Mein nachstehender Beitrag will ansatzweise beleuchten, ob die vorangestellte Bedarfsanalyse zutrifft, ob die Einführung von Englisch als Verhandlungssprache dem angenommenen Missstand abhilft, ob und wie dies geschehen kann, ohne tragende Grundsätze unseres Verfahrensrechts zu verletzen, und welche organisatorischen und personellen Voraussetzungen zu schaffen wären. Dass ich dabei Wermutstropfen in die KfiH-Auslese gieße, kann ich nicht vermeiden – auch nicht angesichts der Tatsache, dass ich an dem Entwurf mitgearbeitet habe. Wie manch anderem Teilnehmer ging es mir darum, politisch offenbar längst beschlossene Absichten zumindest praktikabel und an unserem Prozess- und Gerichtsverfassungsrecht orientiert zu gestalten.

 

Um welche Rechtsfälle geht es?

Vernünftigerweise beschränkt sich die Initiative auf bestimmte „Handelssachen“ im Sinne von § 95 Abs. 1 GVG. Vorwiegend wird es um Konflikte aus „grenzüberschreitenden“ beiderseitigen Handelsgeschäften (§ 95 Abs. 1 Nr. 1 GVG) gehen, auch gesellschaftsrechtliche Streitigkeiten (§ 95 Abs. 1 Nr. 4a GVG) kommen durchaus in Betracht.
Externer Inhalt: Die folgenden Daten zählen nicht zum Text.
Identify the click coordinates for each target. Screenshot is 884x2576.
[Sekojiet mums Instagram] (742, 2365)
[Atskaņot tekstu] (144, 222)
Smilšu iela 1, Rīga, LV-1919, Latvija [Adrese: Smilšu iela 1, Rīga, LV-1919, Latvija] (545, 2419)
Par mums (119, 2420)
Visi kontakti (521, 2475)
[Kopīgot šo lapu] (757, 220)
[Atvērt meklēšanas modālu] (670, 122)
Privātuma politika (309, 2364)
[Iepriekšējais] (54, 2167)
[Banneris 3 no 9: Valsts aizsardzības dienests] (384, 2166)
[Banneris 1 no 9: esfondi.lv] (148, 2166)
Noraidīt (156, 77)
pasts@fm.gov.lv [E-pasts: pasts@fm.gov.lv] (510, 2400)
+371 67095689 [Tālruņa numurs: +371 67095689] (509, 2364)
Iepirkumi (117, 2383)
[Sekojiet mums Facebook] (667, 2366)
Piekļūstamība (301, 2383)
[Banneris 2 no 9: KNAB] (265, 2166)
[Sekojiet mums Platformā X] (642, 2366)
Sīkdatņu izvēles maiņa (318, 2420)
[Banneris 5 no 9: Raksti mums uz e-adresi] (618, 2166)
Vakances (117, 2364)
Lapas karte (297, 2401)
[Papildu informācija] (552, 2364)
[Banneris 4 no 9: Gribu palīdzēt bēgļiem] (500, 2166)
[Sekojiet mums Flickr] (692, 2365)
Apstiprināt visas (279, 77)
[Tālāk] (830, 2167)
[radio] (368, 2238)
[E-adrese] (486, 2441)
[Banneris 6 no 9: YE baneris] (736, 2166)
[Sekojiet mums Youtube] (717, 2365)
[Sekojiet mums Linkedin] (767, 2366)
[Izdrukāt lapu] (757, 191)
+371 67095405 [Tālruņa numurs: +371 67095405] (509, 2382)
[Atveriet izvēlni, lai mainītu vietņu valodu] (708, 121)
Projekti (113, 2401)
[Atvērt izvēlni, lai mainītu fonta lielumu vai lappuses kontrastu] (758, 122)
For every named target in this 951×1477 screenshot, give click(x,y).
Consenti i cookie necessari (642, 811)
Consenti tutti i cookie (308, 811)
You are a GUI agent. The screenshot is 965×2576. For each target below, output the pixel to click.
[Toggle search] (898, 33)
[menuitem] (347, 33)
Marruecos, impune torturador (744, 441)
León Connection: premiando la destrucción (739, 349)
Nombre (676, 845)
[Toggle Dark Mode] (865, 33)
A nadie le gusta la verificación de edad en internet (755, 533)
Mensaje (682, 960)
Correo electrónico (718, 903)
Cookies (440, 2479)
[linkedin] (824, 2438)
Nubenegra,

Nach dem Bekenntnis der Initiatoren sollen Prozessparteien, von denen zumindest eine ihren Sitz im Ausland hat, davon überzeugt werden, im Streitfall deutsche Gerichte anzurufen, eventuell indem diese bereits im Vertrag oder doch vor Prozessbeginn als zuständig vereinbart werden. Natürlich soll außerdem, soweit zulässig, materielles deutsches Recht gewählt werden – sonst geriete man ja in Konflikt mit dem Komplementärziel „Law – made in Germany“. Die KfiH wird also in Anwendung deutschen Prozess- und Sachrechts, aber zur Erhöhung ihrer Attraktivität auf Englisch verhandeln.

 

In Frage stellen kann man vorab, ob es sich wirklich so verhält, wie die Befürworter annehmen. Gewiss werden Prozesse, die auch vor deutsche staatliche Gerichte gebracht werden könnten, vor angelsächsischen Gerichten oder vor Schiedsgerichten, und dann auch in Englisch verhandelt. Gewiss werden – wie aber auch umgekehrt – in internationalen Verträgen deutsche Gerichte nicht prorogiert oder sogar derogiert. Empirische Untersuchungen darüber, dass dies gerade wegen der Gerichtssprache geschieht, fehlen jedoch. Auch wenn die eine oder andere ausländische Partei oder ihr Anwalt ein verständliches Missbehagen wegen der für sie fremden Rechtssprache empfinden und dies auch geäußert haben mag: im Grunde beruft man sich auf unbestimmte Eindrücke. Auch ich habe vereinzelt von ausländischen Schiedsgerichtsparteien gehört, die verlangt haben, dass das Schiedsgericht Englisch spricht – daraus lässt sich aber kein zuverlässiger Schluss auf ein verbreitetes Bedürfnis ziehen.

 

Das Verständigungsproblem beschränkt sich ferner – jedenfalls in der Praxis der Hamburger Kammern – auf die mündliche Verhandlung. Die Hamburger Kammern für Handelssachen sind längst Kammern für internationale Handelssachen, nicht nur aufgrund der Konflikte, die vor ihnen ausgetragen werden, sondern auch wegen der Sprache und wegen des anzuwendenden Rechts. Es gehört zum richterlichen Alltag, dass Vertragsdokumente, vorgerichtliche Korrespondenz und sonstige Anlagen bis hin zu Sachverständigengutachten auf Englisch verfasst sind, selbst bei innerdeutschen Rechtsstreitigkeiten. Und nach hiesiger Praxis werden diese Schriftstücke ohne Übersetzung in das Verfahren eingeführt, bewertet und ggf. auch im Original – etwa im Tatbestand – zitiert. Wenn die vorhandenen Sprachkenntnisse im Einzelfall nicht ausreichen oder Zweifel an der richtigen Übersetzung bestehen, wird eben ein (Fach)Wörterbuch – auch das online-Wörterbuch z.B. von LEO – herangezogen. Ist nach deutschem IPR ausländisches Sachrecht heranzuziehen, wird sich die KfH auch damit befassen, notfalls unter Einschaltung des Max-Planck-Instituts für internationales Recht als Sachverständigen.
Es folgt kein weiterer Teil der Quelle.